Kiefer’s installations are complex; there are many layers to them and many details. I was intrigued by Batsaki’s presentation but I knew I was missing some of the nuances. I hoped that she would publish on this topic, and she has, in an article in Environmental Humanities (2021). Through the text and images of the work, I was able to dig more deeply into it. While I was somewhat familiar with Thiers and Solitis’s work, this was another realm. Here were plants being used in a very different way, not to reveal information about genetics or environmental change, but to get at deep questions of what humans value and how they relate to other forms of life on earth. Batsaki does a great job of “interrogating” the work. This is a term that scholars in the humanities use regularly, but it is sort of foreign to me. Interrogating living things seems rather aggressive and is a verb seldom used by biologists, though many of their techniques can be quite aggressive. It is an example of how science and the humanities have to learn each other’s language and attitudes if they are to do more than just meet occasionally as at the March seminar.
Hanging to the left and right of the bunkers, many of the frames hold large pressed fern fronds against a dark background, in some cases, with the stipe appearing to rise from dried, cracked earth.

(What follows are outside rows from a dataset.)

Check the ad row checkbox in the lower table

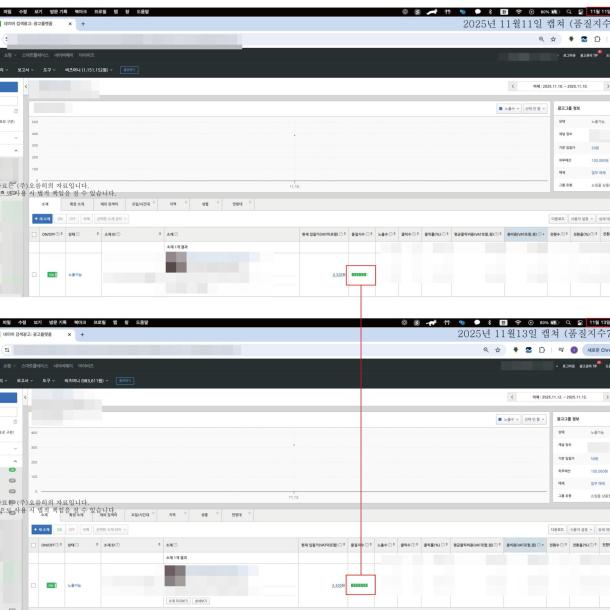[35, 584]
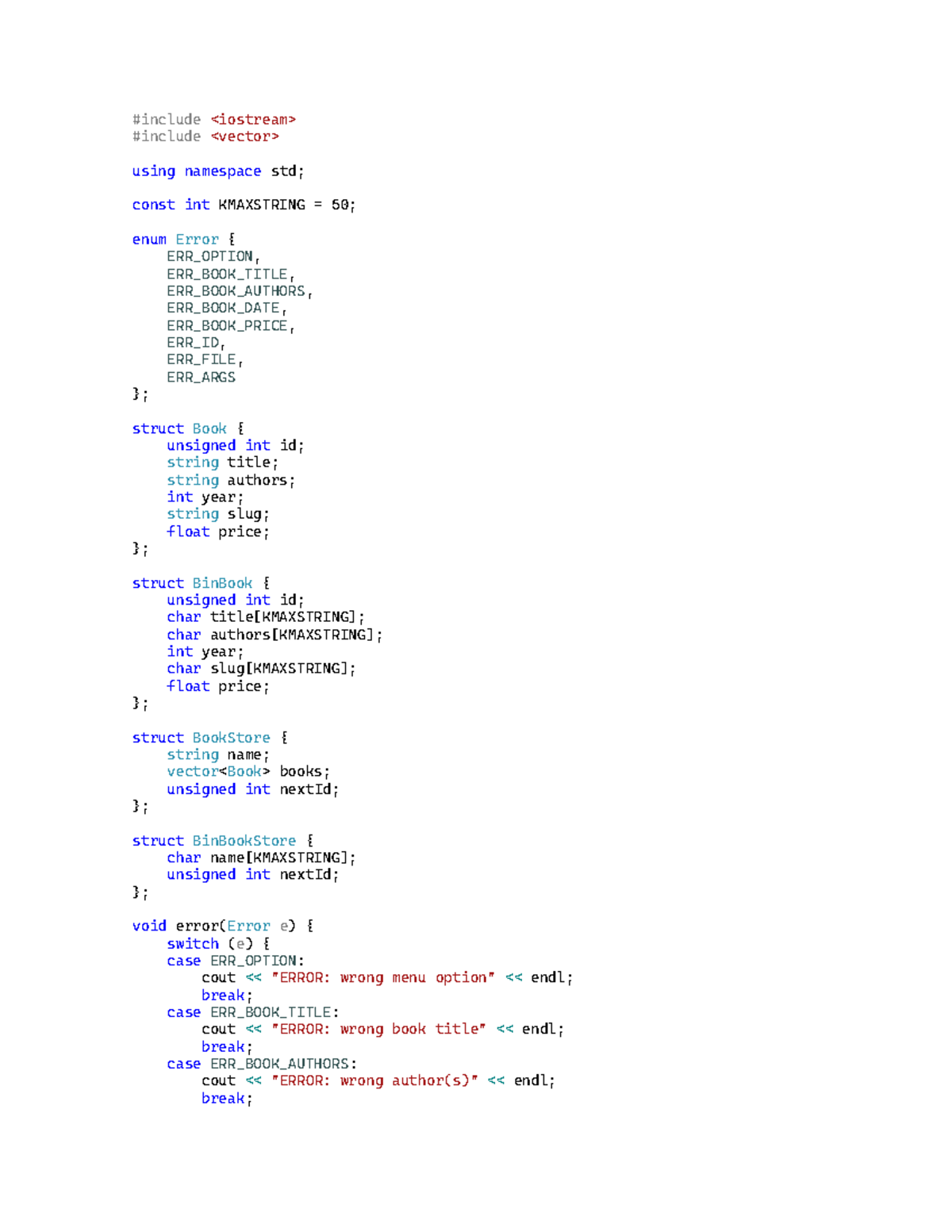This screenshot has height=1232, width=952.
Task: Click the struct BinBook declaration
Action: tap(191, 582)
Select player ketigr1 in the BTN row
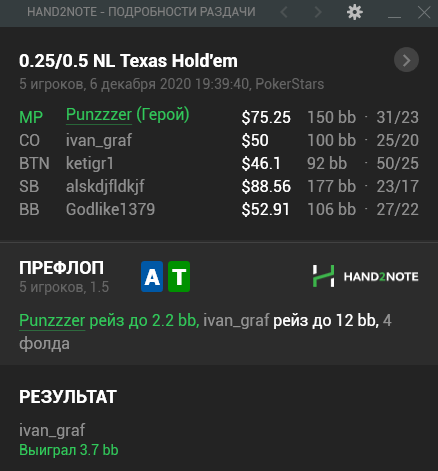Screen dimensions: 438x471 tap(90, 163)
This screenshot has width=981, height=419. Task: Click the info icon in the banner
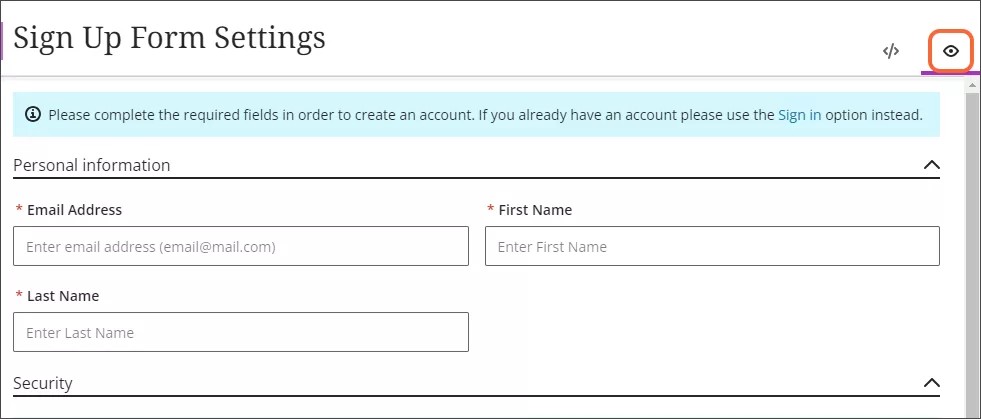(x=33, y=115)
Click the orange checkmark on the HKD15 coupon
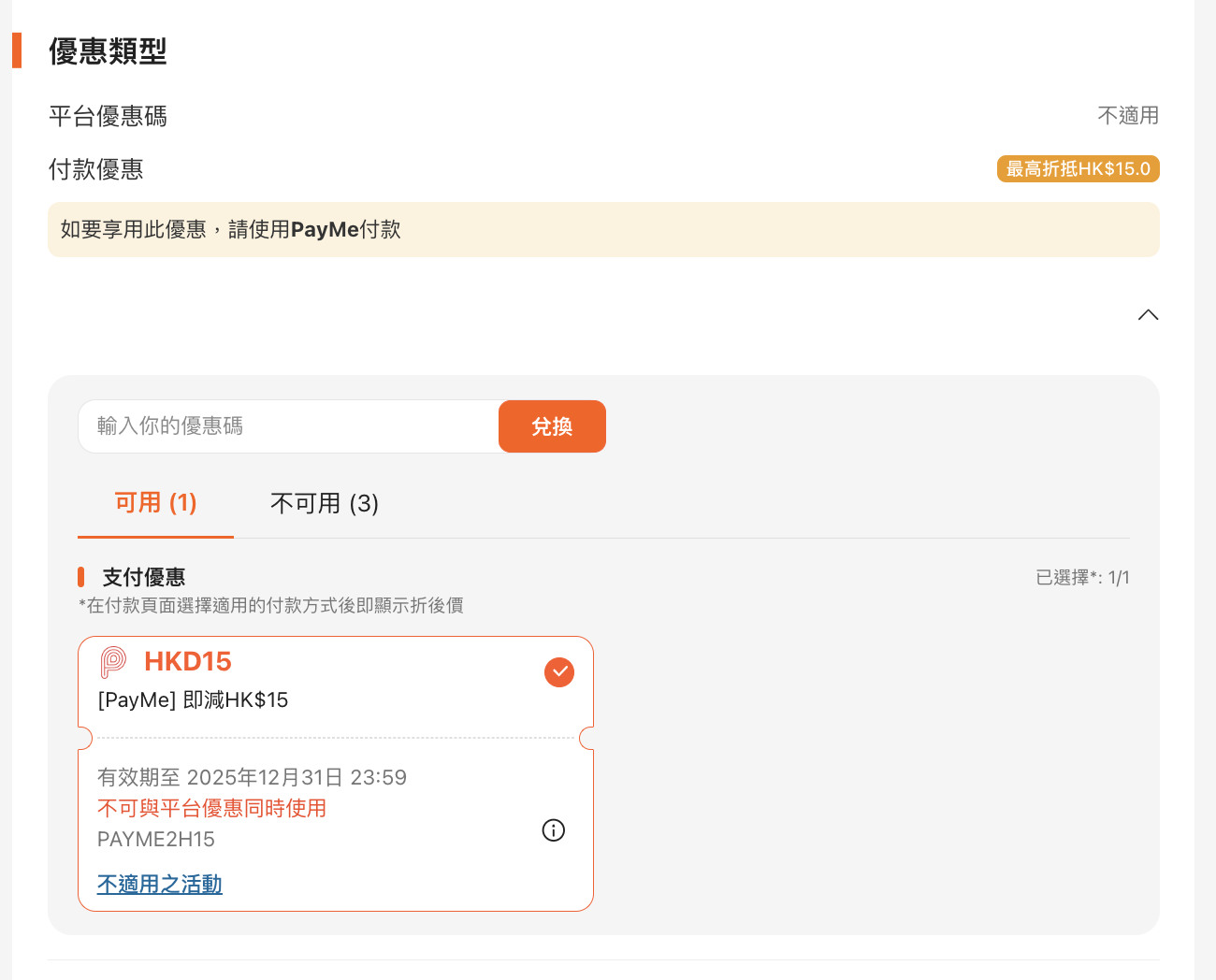1216x980 pixels. pyautogui.click(x=558, y=671)
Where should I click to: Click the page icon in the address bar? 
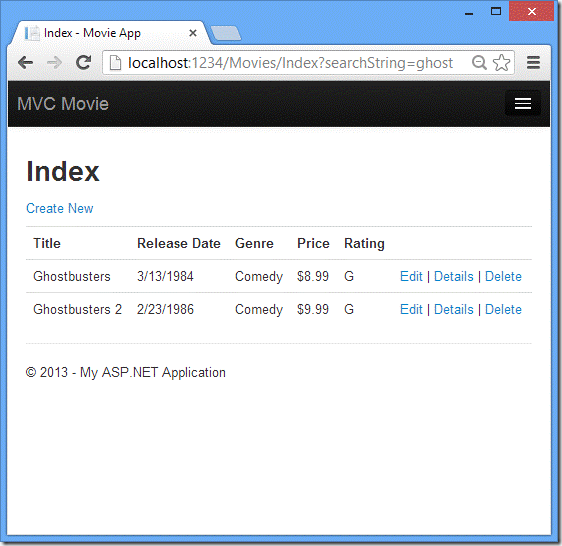(x=115, y=63)
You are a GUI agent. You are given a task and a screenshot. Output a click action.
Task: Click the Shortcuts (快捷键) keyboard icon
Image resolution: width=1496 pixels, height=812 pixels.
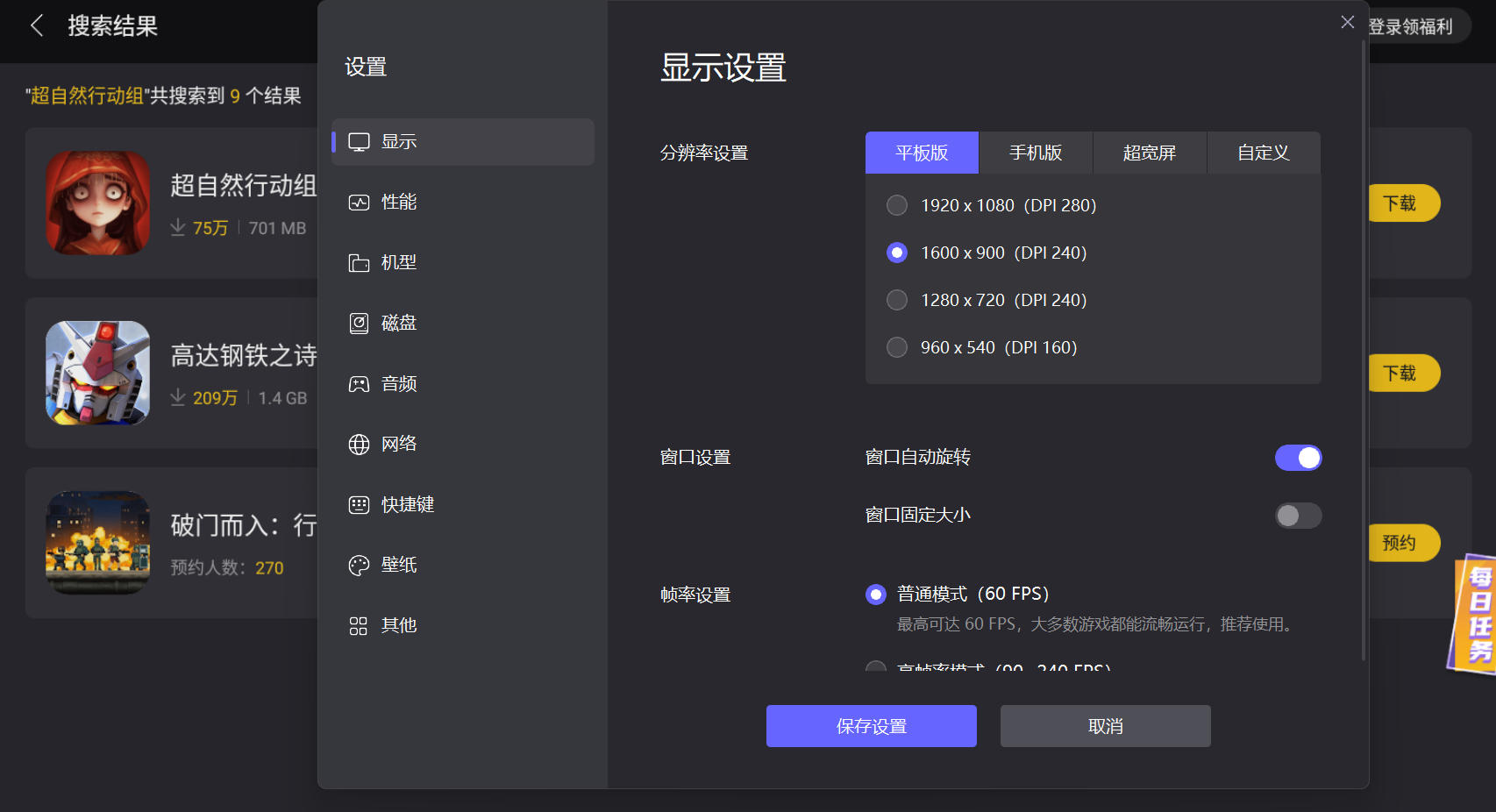[x=359, y=505]
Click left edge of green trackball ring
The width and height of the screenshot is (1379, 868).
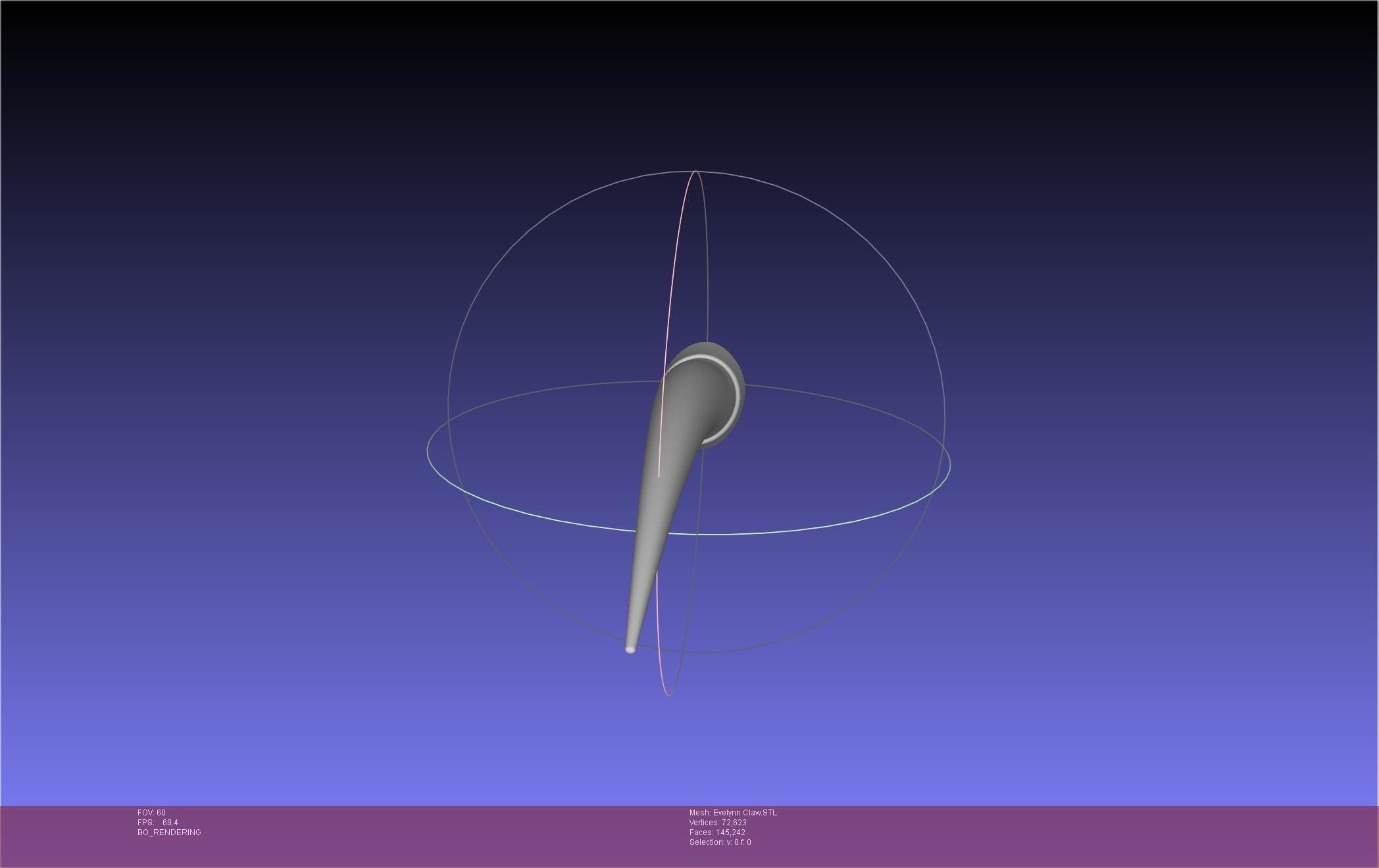428,451
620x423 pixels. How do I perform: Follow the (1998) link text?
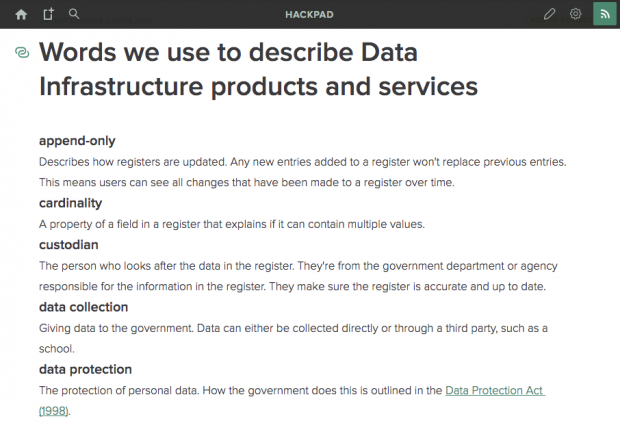[x=54, y=411]
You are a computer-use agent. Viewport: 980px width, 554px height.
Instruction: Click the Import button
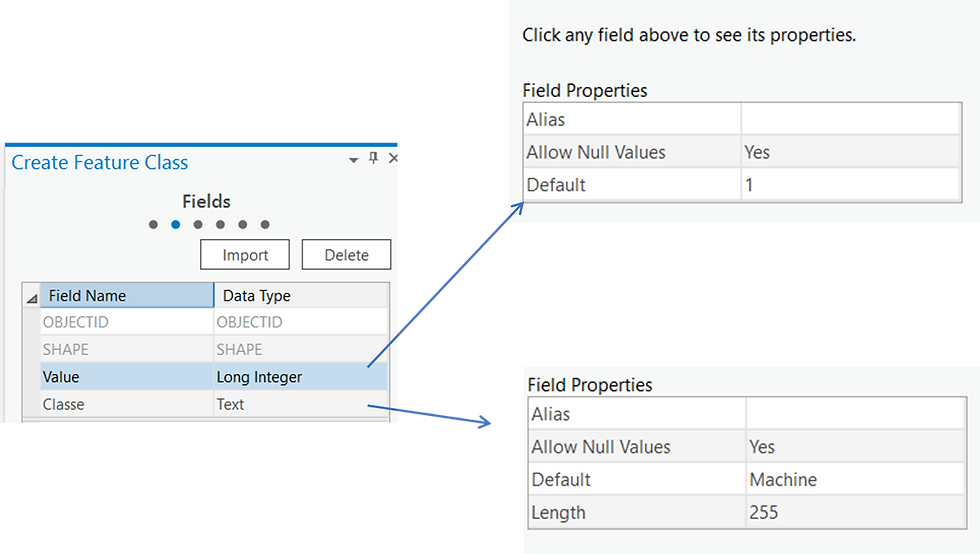tap(245, 254)

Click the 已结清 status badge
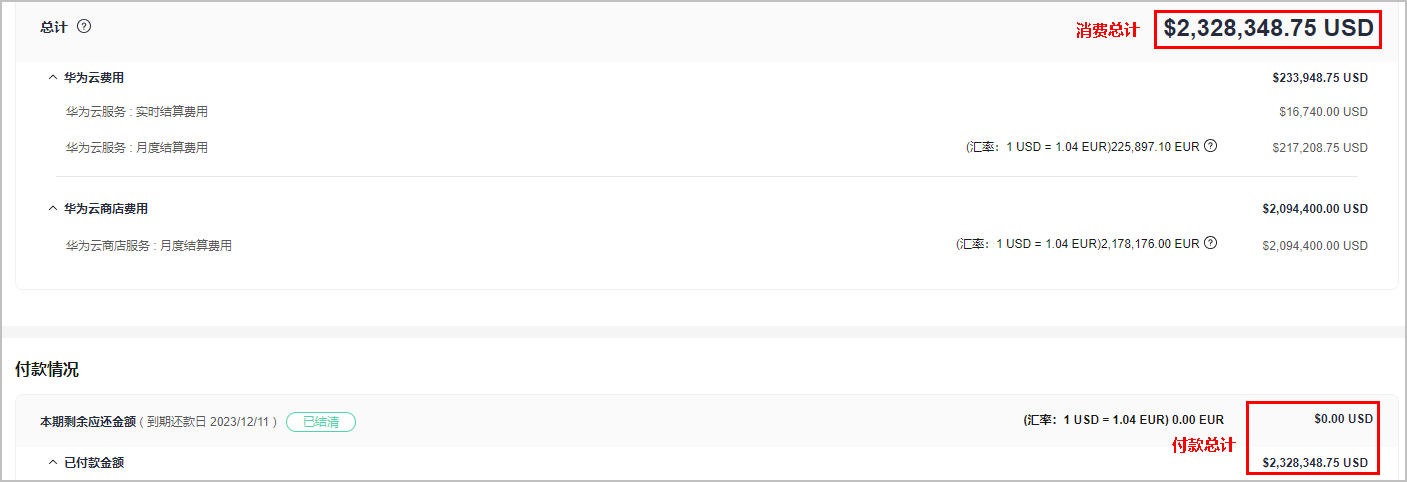321,422
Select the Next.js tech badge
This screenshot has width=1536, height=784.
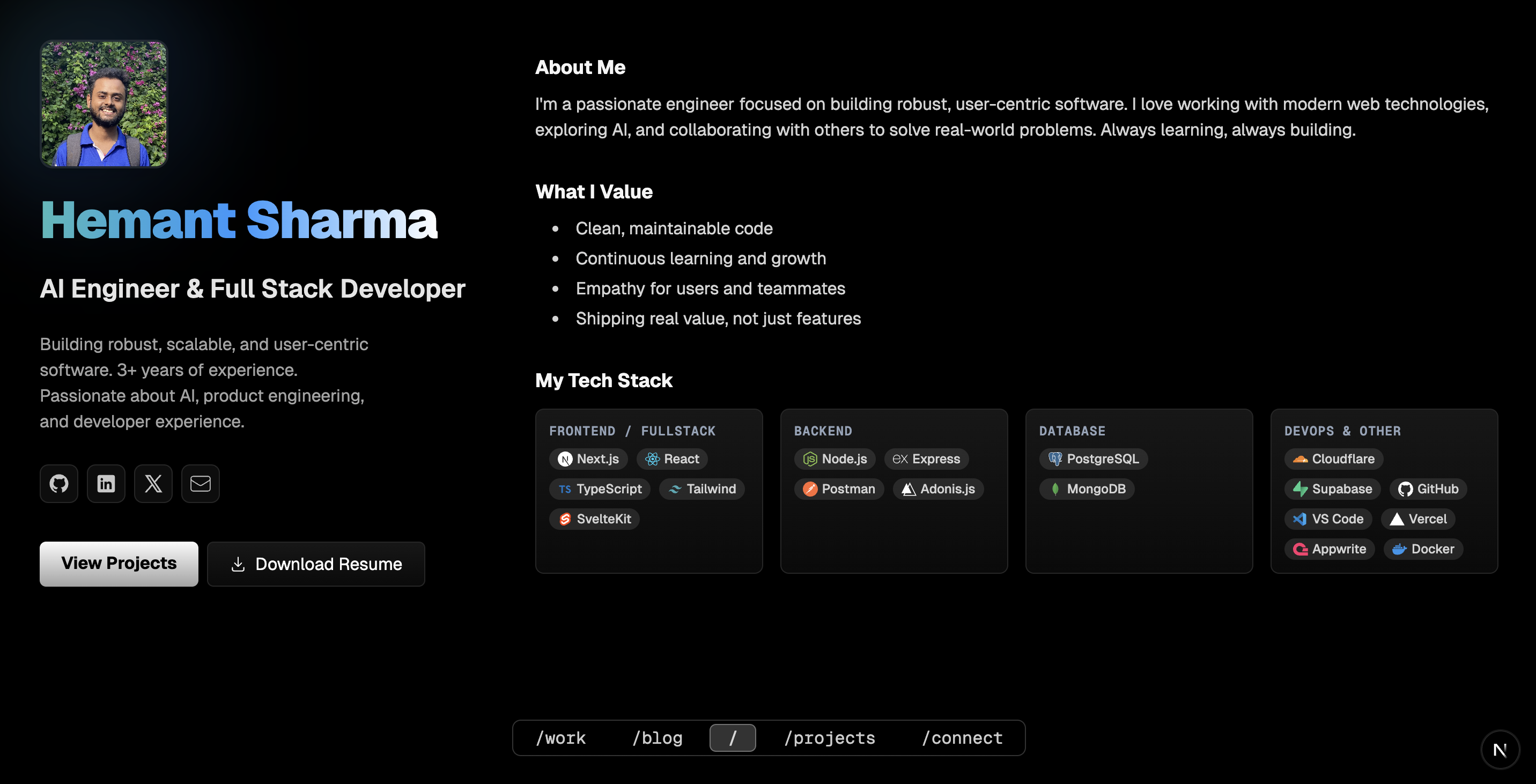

Each is encased in what Batsaki describes as a vitrine and framed in lead, a common material for Kiefer, who is intrigued with its role in alchemy. The ferns relate to the installation’s title which is from a Paul Celan poem. Celan’s work, often dealing with aspects of German history and the holocaust, has proved a rich reservoir of inspiration for Kiefer. The artist is drawn to ferns because of their long history on earth as the earliest vascular plants and one source of the organic material in coal. Their presence in the frames is tied to the coal by the bunker: a reminder that burning coal has led to disastrous changes in the earth’s atmosphere that threatens the long-resilient ferns and all life on earth, what Batsaki describes as the “slow violence of extinction.” (p. 394).
In this short post, it’s impossible to do justice either to the artwork or to the essay. There is a great deal here as Batsaki investigates a variety of themes including that of transformation, examining how ferns were long thought to be mysterious because they did not form seeds and so their mode of reproduction was unknown until their tiny spores were studied in the mid-19th century. One line from her essay that I find particularly memorable is: “If the herbarium started as an aide to memory [in the early modern era], the installation transforms it into a vehicle for memorialization.” (p. 409). Unfortunately too many sheets in herbaria serve the same function for extinct species.
References
Batsaki, Y. (2021). The Apocalyptic Herbarium: Mourning and Transformation in Anselm Kiefer’s Secret of the Ferns. Environmental Humanities, 13(2), 391–413. https://doi.org/10.1215/22011919-9320211
Biro, M. (2013). Anselm Kiefer. New York: Phaidon.